# Objective
Please gather each line of the listing below that contains the string "height". Uppercase and lowercase letters count as different.

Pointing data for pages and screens

— START —

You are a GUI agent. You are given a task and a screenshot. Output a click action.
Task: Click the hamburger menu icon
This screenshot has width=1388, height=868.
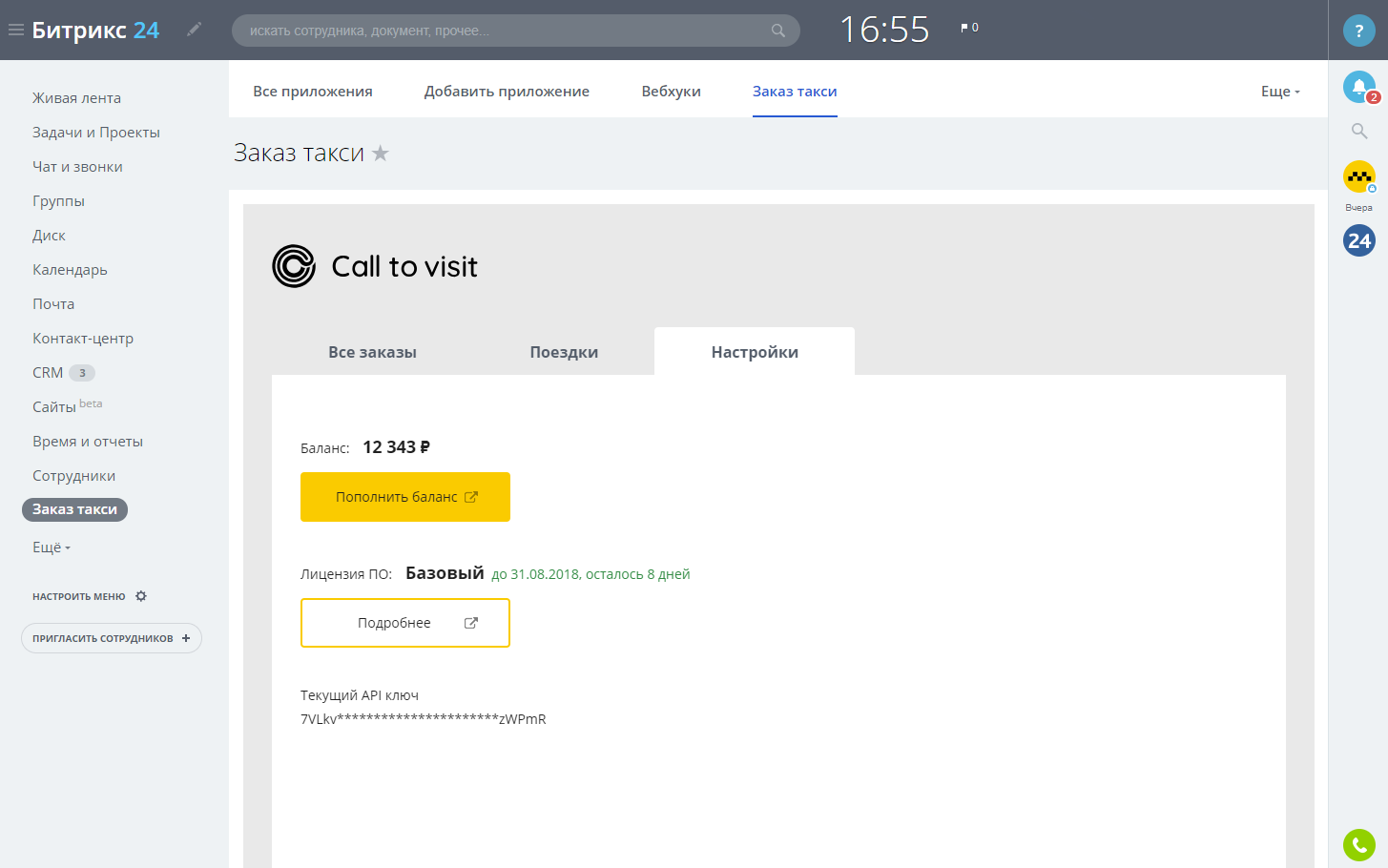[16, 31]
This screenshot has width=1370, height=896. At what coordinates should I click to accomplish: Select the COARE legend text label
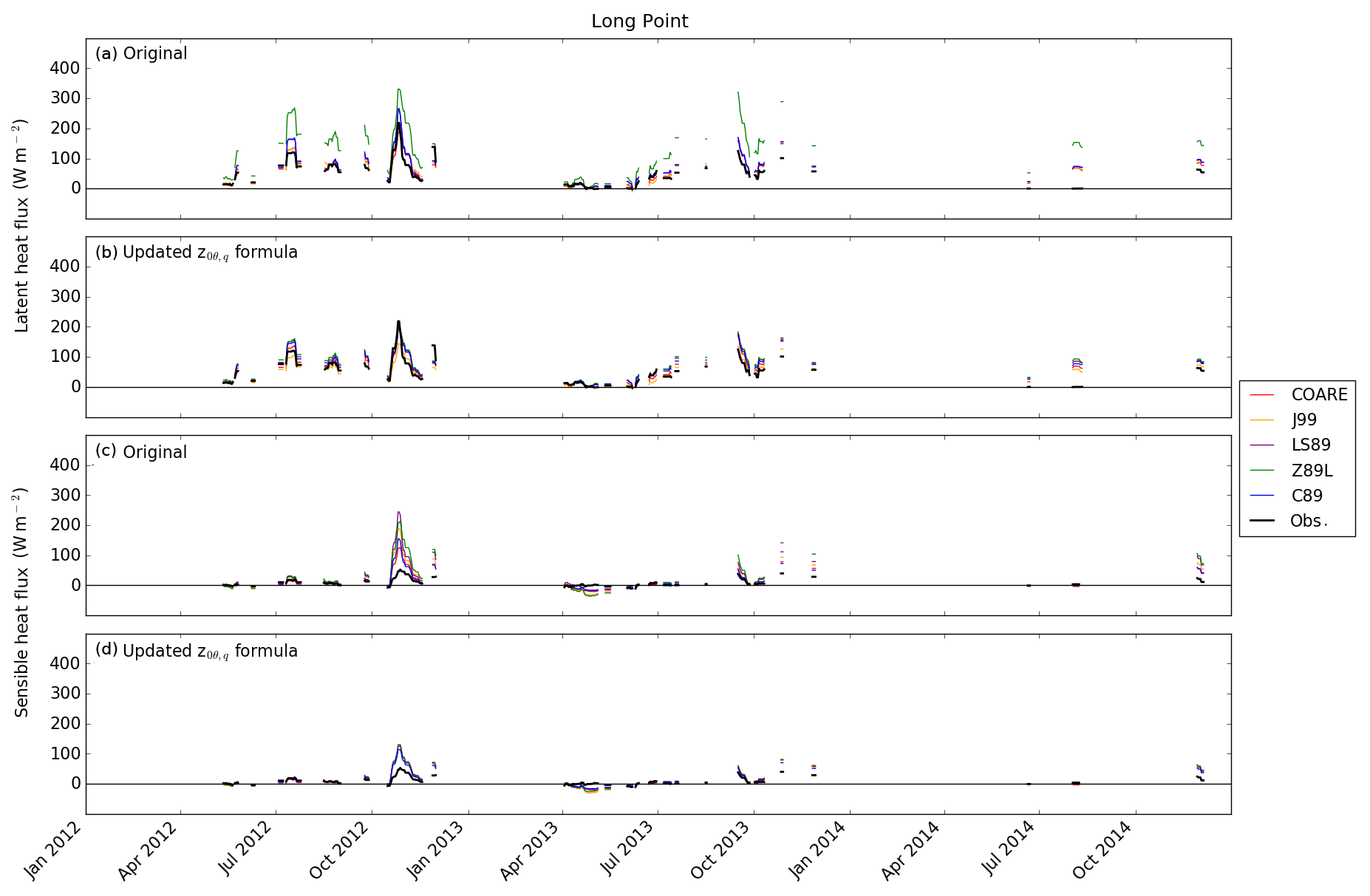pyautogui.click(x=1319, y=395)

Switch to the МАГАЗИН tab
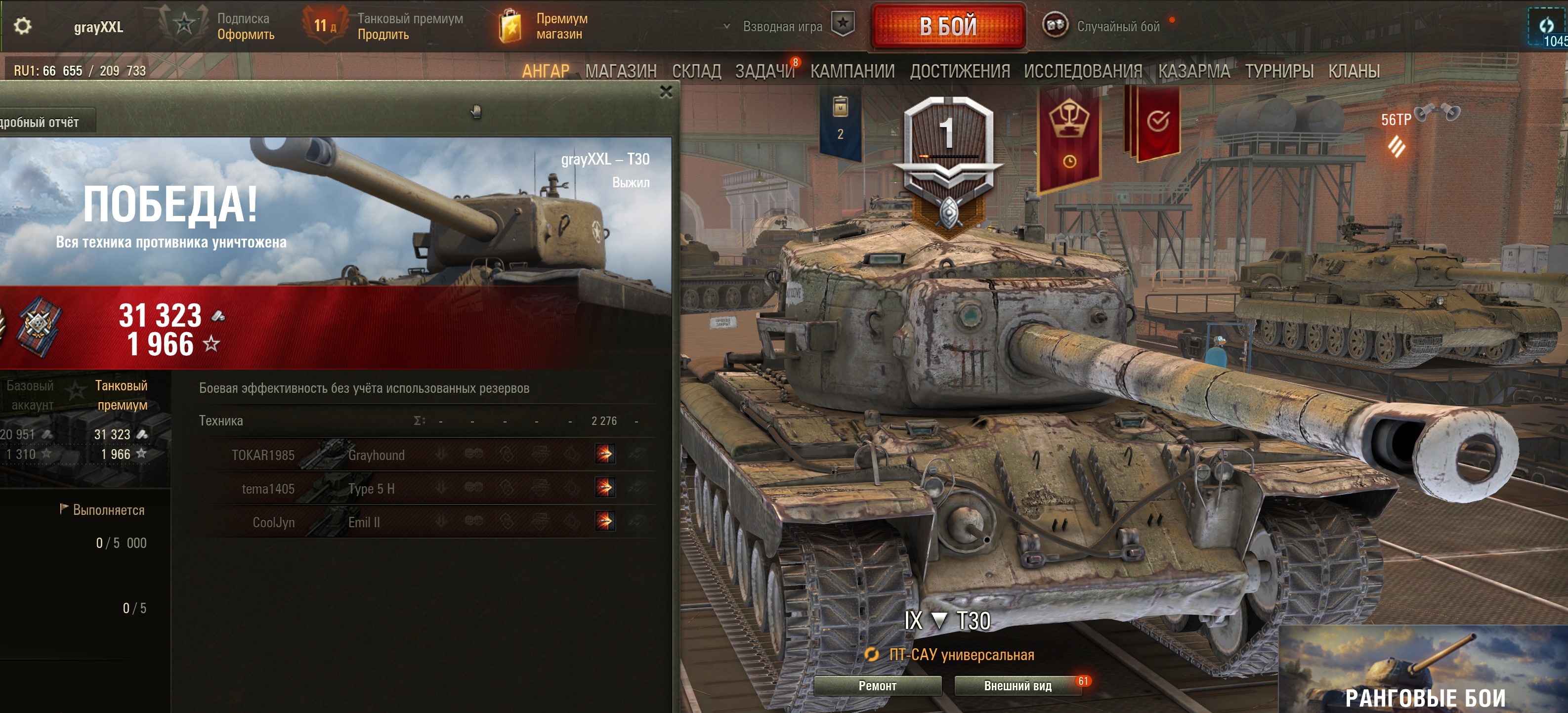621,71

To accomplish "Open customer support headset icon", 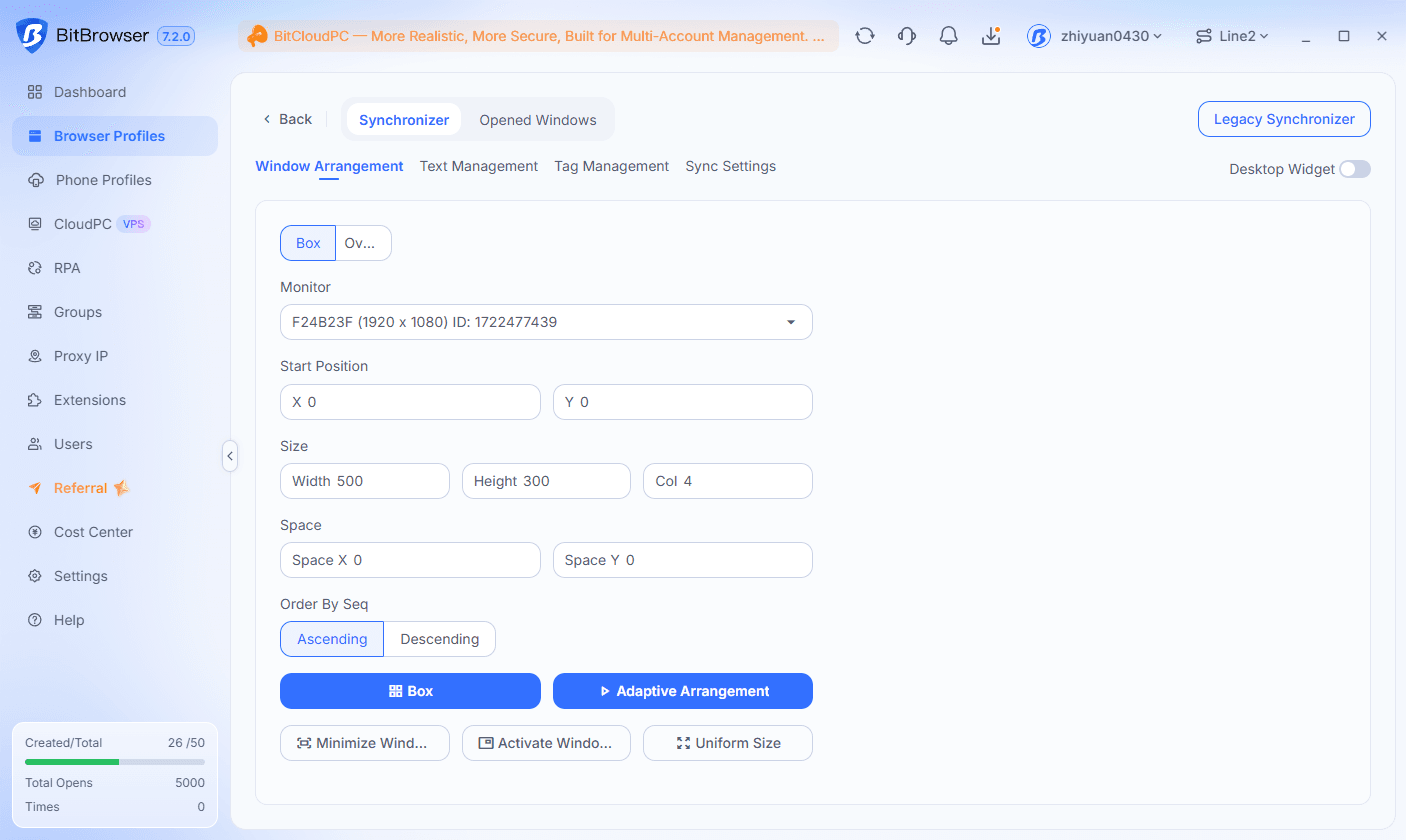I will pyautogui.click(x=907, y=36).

— END —

# Task answer
This screenshot has width=1388, height=868.
This screenshot has width=1370, height=896. At what coordinates should I click to accomplish: Select the COARE legend text label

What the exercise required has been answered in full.